▶ YOUR OBJECTIVE
Your task is to output all the records below, word for word.

(Stored items)
BEGIN
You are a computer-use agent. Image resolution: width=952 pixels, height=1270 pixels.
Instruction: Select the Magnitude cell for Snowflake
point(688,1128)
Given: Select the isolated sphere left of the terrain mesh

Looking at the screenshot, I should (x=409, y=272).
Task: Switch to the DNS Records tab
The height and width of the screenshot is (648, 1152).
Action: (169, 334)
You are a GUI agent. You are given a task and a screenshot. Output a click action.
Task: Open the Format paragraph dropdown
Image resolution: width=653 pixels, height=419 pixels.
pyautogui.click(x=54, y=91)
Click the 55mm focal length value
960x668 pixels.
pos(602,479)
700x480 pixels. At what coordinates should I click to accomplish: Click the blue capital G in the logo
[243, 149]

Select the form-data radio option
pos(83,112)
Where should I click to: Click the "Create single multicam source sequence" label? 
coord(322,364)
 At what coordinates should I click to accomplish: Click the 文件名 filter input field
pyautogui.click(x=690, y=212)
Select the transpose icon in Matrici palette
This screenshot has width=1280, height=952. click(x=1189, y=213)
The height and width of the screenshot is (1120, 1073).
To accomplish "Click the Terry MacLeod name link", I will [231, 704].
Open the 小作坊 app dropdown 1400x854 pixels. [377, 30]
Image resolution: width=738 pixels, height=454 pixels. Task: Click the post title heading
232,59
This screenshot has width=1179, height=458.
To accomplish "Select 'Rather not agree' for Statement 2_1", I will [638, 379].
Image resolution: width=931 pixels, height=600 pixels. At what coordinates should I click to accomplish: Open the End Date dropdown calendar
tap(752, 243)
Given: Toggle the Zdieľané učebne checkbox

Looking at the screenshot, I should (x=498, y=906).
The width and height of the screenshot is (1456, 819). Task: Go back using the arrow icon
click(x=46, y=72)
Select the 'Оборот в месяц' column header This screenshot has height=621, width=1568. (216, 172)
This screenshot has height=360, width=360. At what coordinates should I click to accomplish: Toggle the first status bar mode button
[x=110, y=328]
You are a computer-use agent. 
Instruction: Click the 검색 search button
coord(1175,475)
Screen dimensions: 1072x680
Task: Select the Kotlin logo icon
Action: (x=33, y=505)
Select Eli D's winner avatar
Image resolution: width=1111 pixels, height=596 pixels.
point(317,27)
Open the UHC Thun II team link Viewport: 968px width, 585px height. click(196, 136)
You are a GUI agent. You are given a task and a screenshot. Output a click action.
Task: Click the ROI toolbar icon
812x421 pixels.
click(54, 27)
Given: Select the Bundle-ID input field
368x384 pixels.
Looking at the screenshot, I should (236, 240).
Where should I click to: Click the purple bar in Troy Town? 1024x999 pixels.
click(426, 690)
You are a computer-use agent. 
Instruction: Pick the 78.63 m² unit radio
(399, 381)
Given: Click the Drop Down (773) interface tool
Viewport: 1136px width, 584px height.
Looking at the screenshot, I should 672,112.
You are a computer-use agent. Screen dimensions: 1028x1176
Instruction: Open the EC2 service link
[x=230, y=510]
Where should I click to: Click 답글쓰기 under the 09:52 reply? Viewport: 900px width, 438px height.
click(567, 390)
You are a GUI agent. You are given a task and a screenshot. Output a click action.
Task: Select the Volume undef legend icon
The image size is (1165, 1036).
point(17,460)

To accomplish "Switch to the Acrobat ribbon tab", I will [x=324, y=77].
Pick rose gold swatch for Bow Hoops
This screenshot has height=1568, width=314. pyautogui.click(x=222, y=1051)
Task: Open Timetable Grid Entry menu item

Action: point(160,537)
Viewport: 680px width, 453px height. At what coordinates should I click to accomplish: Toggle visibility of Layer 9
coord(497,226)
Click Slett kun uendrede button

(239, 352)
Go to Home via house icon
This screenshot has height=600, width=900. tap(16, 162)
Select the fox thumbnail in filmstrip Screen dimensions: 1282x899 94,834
END
▶ REPLY
You are a computer-use agent. Image resolution: width=952 pixels, height=1270 pixels.
Instruction: Select the Magnitude cell for Snowflake
point(688,1128)
Given: Select the isolated sphere left of the terrain mesh

Looking at the screenshot, I should (x=409, y=272).
Task: Switch to the DNS Records tab
The height and width of the screenshot is (648, 1152).
Action: (169, 334)
You are a GUI agent. You are given a task and a screenshot. Output a click action.
Task: Open the Format paragraph dropdown
Image resolution: width=653 pixels, height=419 pixels.
pyautogui.click(x=54, y=91)
Click the 55mm focal length value
960x668 pixels.
pos(602,479)
700x480 pixels. At what coordinates should I click to accomplish: Click the blue capital G in the logo
[243, 149]

Select the form-data radio option
pos(83,112)
Where should I click to: Click the "Create single multicam source sequence" label? 
coord(322,364)
 At what coordinates should I click to accomplish: Click the 文件名 filter input field
pyautogui.click(x=690, y=212)
Select the transpose icon in Matrici palette
This screenshot has width=1280, height=952. click(x=1189, y=213)
The height and width of the screenshot is (1120, 1073).
To accomplish "Click the Terry MacLeod name link", I will [231, 704].
Open the 小作坊 app dropdown 1400x854 pixels. [377, 30]
Image resolution: width=738 pixels, height=454 pixels. Task: Click the post title heading
232,59
This screenshot has width=1179, height=458.
To accomplish "Select 'Rather not agree' for Statement 2_1", I will [638, 379].
Image resolution: width=931 pixels, height=600 pixels. At what coordinates should I click to accomplish: Open the End Date dropdown calendar
tap(752, 243)
Given: Toggle the Zdieľané učebne checkbox

Looking at the screenshot, I should (x=498, y=906).
The width and height of the screenshot is (1456, 819). Task: Go back using the arrow icon
click(x=46, y=72)
Select the 'Оборот в месяц' column header This screenshot has height=621, width=1568. (216, 172)
This screenshot has height=360, width=360. At what coordinates should I click to accomplish: Toggle the first status bar mode button
[x=110, y=328]
You are a computer-use agent. 
Instruction: Click the 검색 search button
coord(1175,475)
Screen dimensions: 1072x680
Task: Select the Kotlin logo icon
Action: (x=33, y=505)
Select Eli D's winner avatar
Image resolution: width=1111 pixels, height=596 pixels.
point(317,27)
Open the UHC Thun II team link Viewport: 968px width, 585px height. click(196, 136)
You are a GUI agent. You are given a task and a screenshot. Output a click action.
Task: Click the ROI toolbar icon
812x421 pixels.
click(54, 27)
Given: Select the Bundle-ID input field
368x384 pixels.
Looking at the screenshot, I should (236, 240).
Where should I click to: Click the purple bar in Troy Town? 1024x999 pixels.
click(426, 690)
You are a computer-use agent. 
Instruction: Pick the 78.63 m² unit radio
(399, 381)
Given: Click the Drop Down (773) interface tool
Viewport: 1136px width, 584px height.
Looking at the screenshot, I should 672,112.
You are a computer-use agent. Screen dimensions: 1028x1176
Instruction: Open the EC2 service link
[x=230, y=510]
Where should I click to: Click 답글쓰기 under the 09:52 reply? Viewport: 900px width, 438px height.
click(567, 390)
You are a GUI agent. You are given a task and a screenshot. Output a click action.
Task: Select the Volume undef legend icon
The image size is (1165, 1036).
point(17,460)

To accomplish "Switch to the Acrobat ribbon tab", I will [x=324, y=77].
Pick rose gold swatch for Bow Hoops
This screenshot has height=1568, width=314. pyautogui.click(x=222, y=1051)
Task: Open Timetable Grid Entry menu item

Action: point(160,537)
Viewport: 680px width, 453px height. At what coordinates should I click to accomplish: Toggle visibility of Layer 9
coord(497,226)
Click Slett kun uendrede button

(239, 352)
Go to Home via house icon
This screenshot has height=600, width=900. tap(16, 162)
Select the fox thumbnail in filmstrip Screen dimensions: 1282x899 94,834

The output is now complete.